Lately, however, business has been slow, and he needs something to kick things back into gear.


----------



## Boddynock (Nov 20, 2004)

quote:  Adventurer?s Outfit (worn, 8wt, -gp)

 Ferrix, your clothes worn do not contribute to your weight allowance (PHB, p131)

 quote:  Coins- 89pp, 8gp, 5sp, 0cp (pouch, ??wt)

 Coins are 50 to the pound, therefore your money weighs 2.02 lb.

 I *love* the wands - this is going to be such fun!

 'Nock (full of useless info, and rather a nice red )


----------



## Eluvan (Nov 20, 2004)

Looking nice Ferrix. 'Nock's right on his points though, and also sadly the gloves of the Psuedo-Magician cost much more than you have paid. Most expensive ability is the Use Magic Device bonus, whihc costs 10,000gp alone (10 squared x100gp). Then for each additional ability, the total price is doubled according to the guidelines on p.285 of the DMG.... meaning a total cost of 10,000 x2 = 20,000 x2 = 40,000 x2 = 80,000. 

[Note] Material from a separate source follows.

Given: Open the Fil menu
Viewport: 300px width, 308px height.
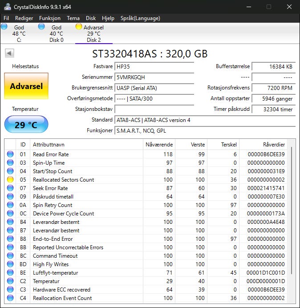Looking at the screenshot, I should (x=6, y=18).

 Grand total 80,000gp according to the rules in the DMG. Of course, common sense has to be applied. It's not really fair that constant effect cantrips should double the price. But even being as lenient as possible and totalling the price according to each individual ability you still get 4000 from the dex bonus and 1000 each from the cantrips for a total of 16,000gp. 

 How did you get the price that you put down? Am I missing something?


----------



## Ferrix (Nov 20, 2004)

Eluvan said:
			
		

> Looking nice Ferrix. 'Nock's right on his points though, and also sadly the gloves of the Psuedo-Magician cost much more than you have paid. Most expensive ability is the Use Magic Device bonus, whihc costs 10,000gp alone (10 squared x100gp). Then for each additional ability, the total price is doubled according to the guidelines on p.285 of the DMG.... meaning a total cost of 10,000 x2 = 20,000 x2 = 40,000 x2 = 80,000.
> 
> Grand total 80,000gp according to the rules in the DMG. Of course, common sense has to be applied. It's not really fair that constant effect cantrips should double the price. But even being as lenient as possible and totalling the price according to each individual ability you still get 4000 from the dex bonus and 1000 each from the cantrips for a total of 16,000gp.
> 
> How did you get the price that you put down? Am I missing something?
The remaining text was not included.